ACTION ITEM
Return verbatim all lines from the first one in the records to the line with "Eco-friendly To-go Containers (99, 638)", both ends kept.

PROVIDED MATERIAL
====
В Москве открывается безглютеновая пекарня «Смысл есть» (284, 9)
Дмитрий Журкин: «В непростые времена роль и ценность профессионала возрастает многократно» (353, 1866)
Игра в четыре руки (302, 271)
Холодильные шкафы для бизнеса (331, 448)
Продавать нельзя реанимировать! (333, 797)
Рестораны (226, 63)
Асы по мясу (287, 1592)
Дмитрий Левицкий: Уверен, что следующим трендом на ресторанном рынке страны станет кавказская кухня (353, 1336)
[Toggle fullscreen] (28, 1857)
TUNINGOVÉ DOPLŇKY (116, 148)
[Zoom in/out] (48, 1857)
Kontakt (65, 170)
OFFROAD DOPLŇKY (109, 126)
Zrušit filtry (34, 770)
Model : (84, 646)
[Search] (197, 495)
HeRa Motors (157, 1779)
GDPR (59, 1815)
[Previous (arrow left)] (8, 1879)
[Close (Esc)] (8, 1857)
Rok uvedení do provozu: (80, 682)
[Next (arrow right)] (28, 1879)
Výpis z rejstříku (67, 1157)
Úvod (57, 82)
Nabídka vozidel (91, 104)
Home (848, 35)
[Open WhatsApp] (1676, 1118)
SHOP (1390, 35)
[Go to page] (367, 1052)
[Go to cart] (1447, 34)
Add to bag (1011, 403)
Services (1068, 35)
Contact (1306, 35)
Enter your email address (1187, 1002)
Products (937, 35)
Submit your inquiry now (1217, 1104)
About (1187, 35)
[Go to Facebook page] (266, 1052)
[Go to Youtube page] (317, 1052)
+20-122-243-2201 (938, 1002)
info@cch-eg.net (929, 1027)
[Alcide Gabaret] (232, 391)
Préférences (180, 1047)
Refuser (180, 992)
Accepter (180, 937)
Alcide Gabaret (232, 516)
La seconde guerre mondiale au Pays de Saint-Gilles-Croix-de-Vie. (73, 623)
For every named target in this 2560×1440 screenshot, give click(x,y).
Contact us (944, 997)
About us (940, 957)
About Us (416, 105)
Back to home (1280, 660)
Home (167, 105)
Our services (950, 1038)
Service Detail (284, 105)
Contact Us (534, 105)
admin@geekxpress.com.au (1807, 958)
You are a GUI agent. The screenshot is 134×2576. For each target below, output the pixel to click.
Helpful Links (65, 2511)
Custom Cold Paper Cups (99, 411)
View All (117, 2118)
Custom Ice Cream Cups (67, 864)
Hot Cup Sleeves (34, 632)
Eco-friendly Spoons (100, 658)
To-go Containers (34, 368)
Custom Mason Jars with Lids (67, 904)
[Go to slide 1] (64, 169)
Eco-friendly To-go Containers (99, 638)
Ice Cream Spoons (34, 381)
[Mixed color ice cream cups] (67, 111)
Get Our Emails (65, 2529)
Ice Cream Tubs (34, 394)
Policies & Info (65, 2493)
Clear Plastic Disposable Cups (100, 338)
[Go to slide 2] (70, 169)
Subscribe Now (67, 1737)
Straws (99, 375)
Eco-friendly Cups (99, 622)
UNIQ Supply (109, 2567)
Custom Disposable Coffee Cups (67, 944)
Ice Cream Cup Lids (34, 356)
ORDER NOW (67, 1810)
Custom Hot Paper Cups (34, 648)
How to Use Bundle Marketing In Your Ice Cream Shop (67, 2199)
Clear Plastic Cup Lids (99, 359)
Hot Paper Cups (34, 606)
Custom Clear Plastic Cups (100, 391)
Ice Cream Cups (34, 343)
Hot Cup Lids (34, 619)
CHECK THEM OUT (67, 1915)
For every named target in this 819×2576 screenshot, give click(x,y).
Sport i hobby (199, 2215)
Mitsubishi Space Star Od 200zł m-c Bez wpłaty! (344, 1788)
====
SOLUTION FOR THIS TASK
В Москве открывается безглютеновая пекарня «Смысл есть» (284, 9)
Дмитрий Журкин: «В непростые времена роль и ценность профессионала возрастает многократно» (353, 1866)
Игра в четыре руки (302, 271)
Холодильные шкафы для бизнеса (331, 448)
Продавать нельзя реанимировать! (333, 797)
Рестораны (226, 63)
Асы по мясу (287, 1592)
Дмитрий Левицкий: Уверен, что следующим трендом на ресторанном рынке страны станет кавказская кухня (353, 1336)
[Toggle fullscreen] (28, 1857)
TUNINGOVÉ DOPLŇKY (116, 148)
[Zoom in/out] (48, 1857)
Kontakt (65, 170)
OFFROAD DOPLŇKY (109, 126)
Zrušit filtry (34, 770)
Model : (84, 646)
[Search] (197, 495)
HeRa Motors (157, 1779)
GDPR (59, 1815)
[Previous (arrow left)] (8, 1879)
[Close (Esc)] (8, 1857)
Rok uvedení do provozu: (80, 682)
[Next (arrow right)] (28, 1879)
Výpis z rejstříku (67, 1157)
Úvod (57, 82)
Nabídka vozidel (91, 104)
Home (848, 35)
[Open WhatsApp] (1676, 1118)
SHOP (1390, 35)
[Go to page] (367, 1052)
[Go to cart] (1447, 34)
Add to bag (1011, 403)
Services (1068, 35)
Contact (1306, 35)
Enter your email address (1187, 1002)
Products (937, 35)
Submit your inquiry now (1217, 1104)
About (1187, 35)
[Go to Facebook page] (266, 1052)
[Go to Youtube page] (317, 1052)
+20-122-243-2201 (938, 1002)
info@cch-eg.net (929, 1027)
[Alcide Gabaret] (232, 391)
Préférences (180, 1047)
Refuser (180, 992)
Accepter (180, 937)
Alcide Gabaret (232, 516)
La seconde guerre mondiale au Pays de Saint-Gilles-Croix-de-Vie. (73, 623)
For every named target in this 2560×1440 screenshot, give click(x,y).
Contact us (944, 997)
About us (940, 957)
About Us (416, 105)
Back to home (1280, 660)
Home (167, 105)
Our services (950, 1038)
Service Detail (284, 105)
Contact Us (534, 105)
admin@geekxpress.com.au (1807, 958)
You are a GUI agent. The screenshot is 134×2576. For each target below, output the pixel to click.
Helpful Links (65, 2511)
Custom Cold Paper Cups (99, 411)
View All (117, 2118)
Custom Ice Cream Cups (67, 864)
Hot Cup Sleeves (34, 632)
Eco-friendly Spoons (100, 658)
To-go Containers (34, 368)
Custom Mason Jars with Lids (67, 904)
[Go to slide 1] (64, 169)
Eco-friendly To-go Containers (99, 638)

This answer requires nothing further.